Terapi radiasi dapat diberikan sebagai terapi tunggal, namun umumnya diberikan bersamaan
dengan kemoterapi. Jika setelah radiasi penyakit kembali kambuh, maka diperlukan kemoterapi.
Beberapa jenis terapi radiasi dapat meningkatkan risiko terjadinya kanker yang lain, seperti
kanker payudara atau kanker paru, terutama jika pasien berusia 55 tahun.
- Ada keluarga yang menderita penyakit ini

- Jenis kelamin laki-laki

- Infeksi virus Epstein-Barr atau human T-cell lymphocytotropic virus (HTLV).

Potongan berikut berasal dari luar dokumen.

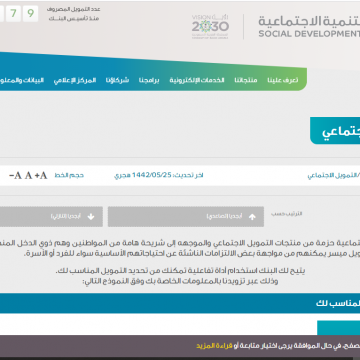Screen dimensions: 360x360
Task: Select the أبجديا تصاعديا sort button
Action: coord(186,217)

HTLV
menyebabkan limfoma sel T (T-cell lymphoma).

- Sistem kekebalan tubuh yang menurun, seperti pada penderita HIV/AIDS atau yang mendapat
terapi imunosupresan.

Faktor risiko limfoma non-Hodgkin :

- Usia. Limfoma non-Hodgkin bisa terjadi pada usia berapa saja, namun tersering ditemukan
pada usia 60-an.

- Sistem pertahanan tubuh yang menurun (imunosupresan), seperti yang telah menjalani
transplantasi organ.

- Infeksi. Infeksi yang berhubungan dengan peningkatan risiko penyakit ini adalah infeksi HIV.
Infeksi malaria dan virus Epstein-Barr berhubungan dengan peningkatan risiko timbulnya
limfoma jenis Burkitt. Selain itu, infeksi Helicobacter pylori juga dapat meningkatkan risiko
peyakit ini.

- Bahan kimia seperti pestisida atau herbsida.

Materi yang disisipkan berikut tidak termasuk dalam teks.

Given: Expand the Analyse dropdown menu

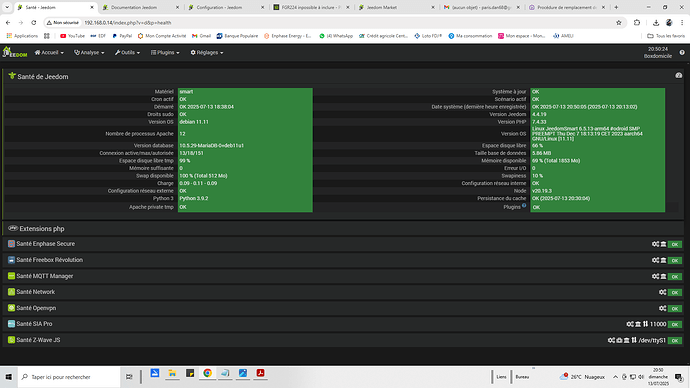Looking at the screenshot, I should point(89,52).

Lebih lengkap disini: LIMFOMA | kumpulan askep askeb | download KTI Skripsi | asuhan
keperawatan kebidanan
http://terselubung.cz.cc/

Beberapa dari limfoma ini berkembang sangat lambat (dalam beberapa tahun), sedangkan yang
lainnya menyebar dengan cepat (dalam beberapa bulan).
Penyakit ini lebih sering terjadi dibandingkan dengan penyakit Hodgkin.
PENYEBAB
Penyebabnya tidak diketahui, tetapi bukti-bukti menunjukkan adanya hubungan dengan virus
yang masih belum dapat dikenali.
Sejenis limfoma non-Hodgkin yang berkembang dengan cepat berhubungan dengan infeksi
karena HTLV-I (human T-cell lymphotropic virus type I), yaitu suatu retrovirus yang fungsinya
menyerupai HIV penyebab AIDS.
Limfoma non-Hodgkin juga bisa merupakan komplikasi dari AIDS.
GEJALA
Gejala awal yang dapat dikenali adalah pembesaran kelenjar getah bening di suatu tempat
(misalnya leher atau selangkangan) atau di seluruh tubuh.
Kelenjar membesar secara perlahan dan biasanya tidak menyebabkan nyeri.

Kadang pembesstsn kelenjar getah bening di tonsil (amandel) menyebabkan gangguan menelan.
Pembesaran kelenjar getah bening jauh di dalam dada atau perut bisa menekan berbagai organ
dan menyebabkan:
- gangguan pernafasan
- berkurangnya nafsu makan
- sembelit berat
- nyeri perut
- pembengkakan tungkai.

Jika limfoma menyebar ke dalam darah bisa terjadi leukemia.


Limfoma dan leukemia memiliki banyak kemiripan.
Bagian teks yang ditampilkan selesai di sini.